EXERCISE DETAILS: Each line of the records needs to be written out exactly, with any image left out.

INFORMATION PROVIDED:
◆ ◆ ◆ ◆

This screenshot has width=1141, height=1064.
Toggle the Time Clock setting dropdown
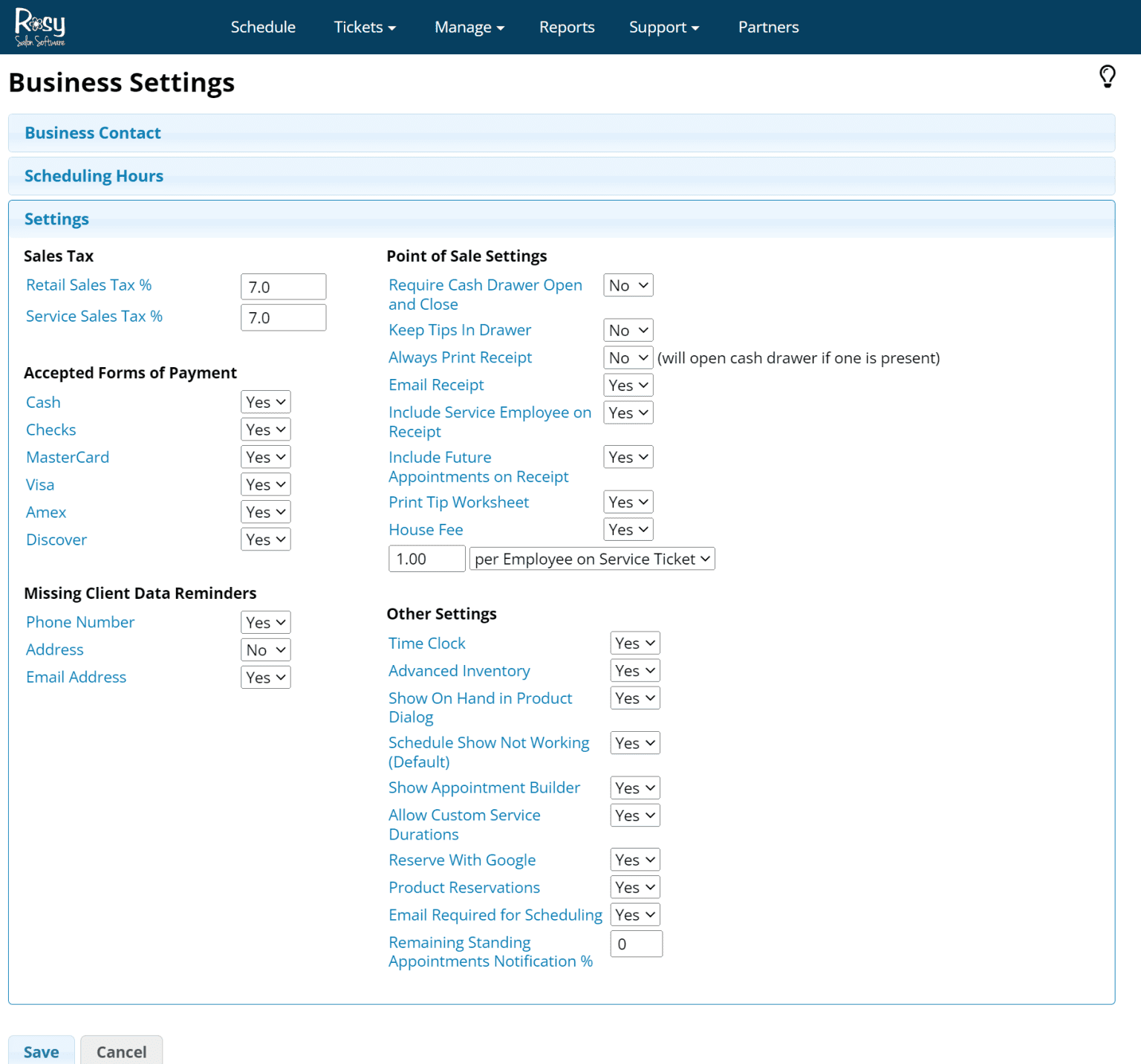point(634,643)
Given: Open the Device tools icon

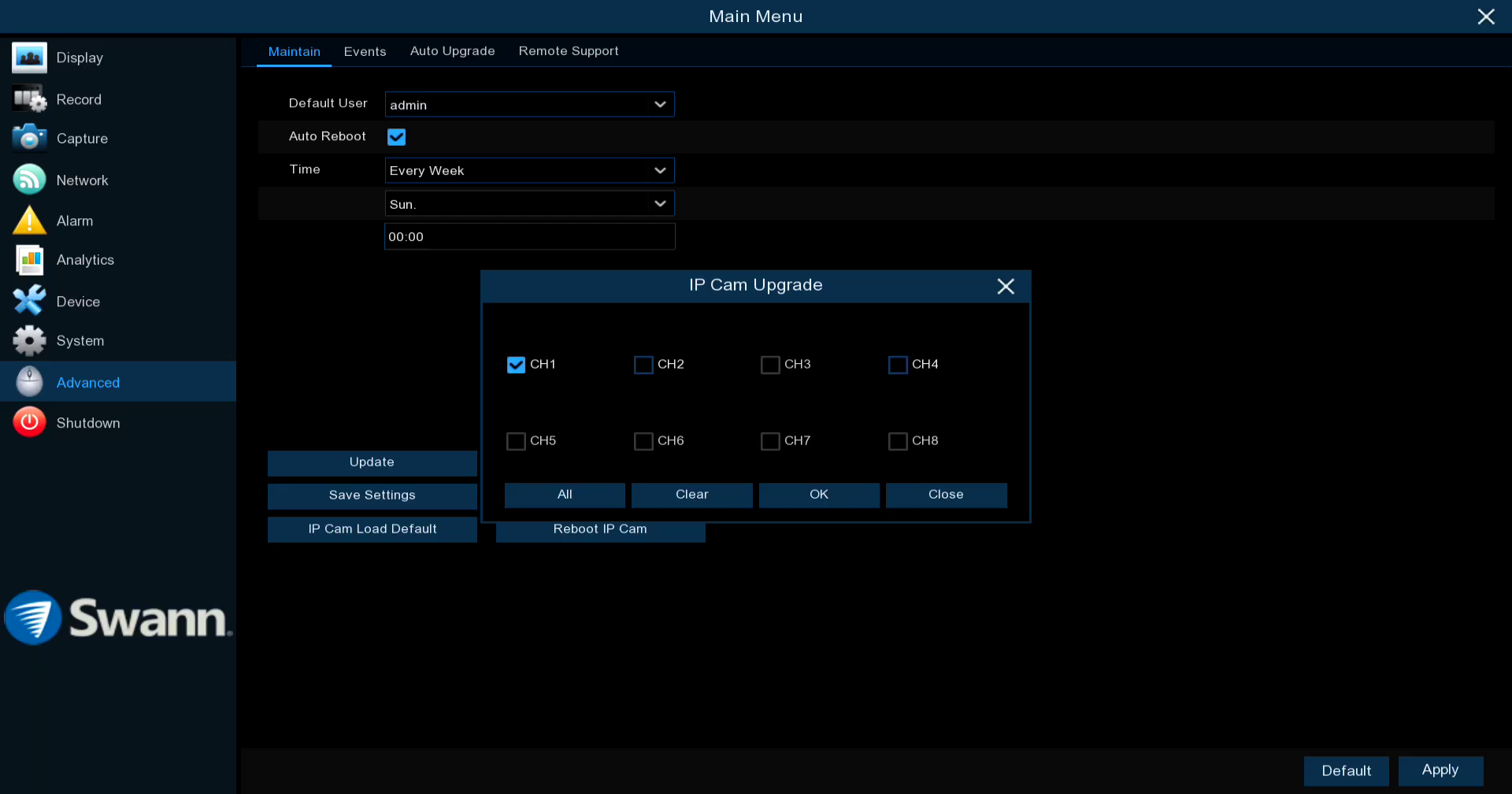Looking at the screenshot, I should (x=29, y=301).
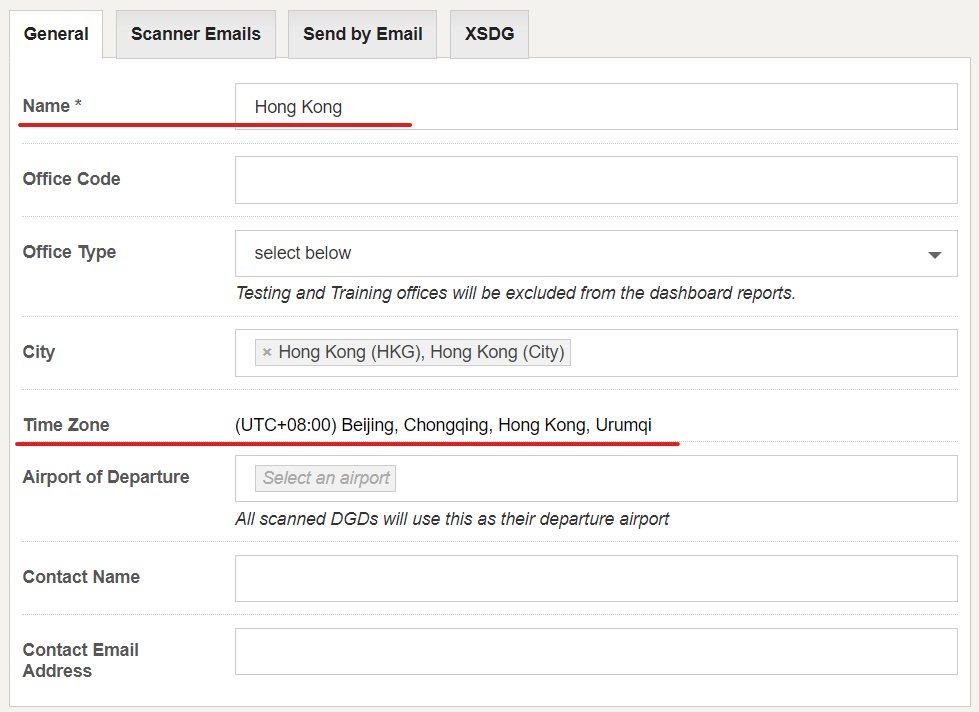Focus the Contact Email Address field
The height and width of the screenshot is (712, 979).
tap(596, 651)
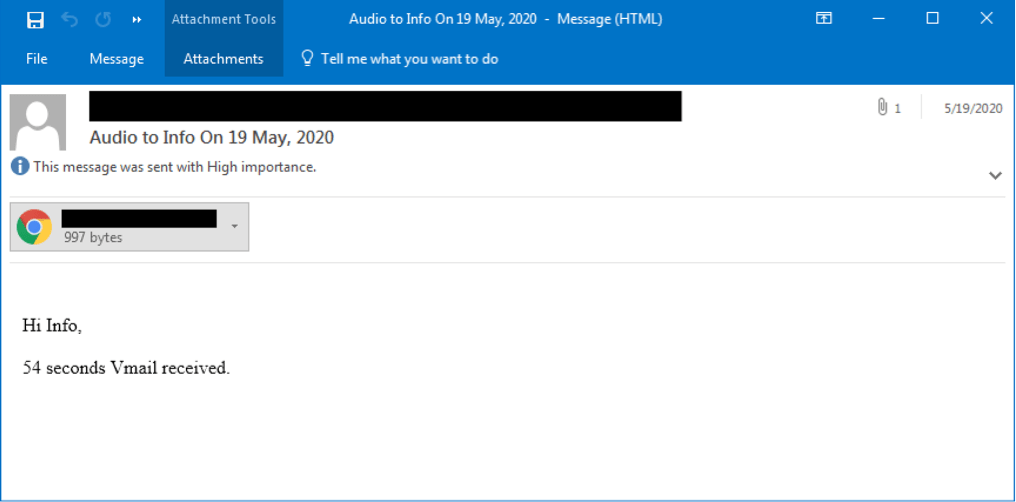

◆ ◆ ◆ ◆

SOLUTION BELOW:
This screenshot has width=1141, height=1064.
Toggle the Time Clock setting dropdown
point(634,643)
Given: Open the Device tools icon

Looking at the screenshot, I should (x=29, y=301).
Focus the Contact Email Address field
The height and width of the screenshot is (712, 979).
tap(596, 651)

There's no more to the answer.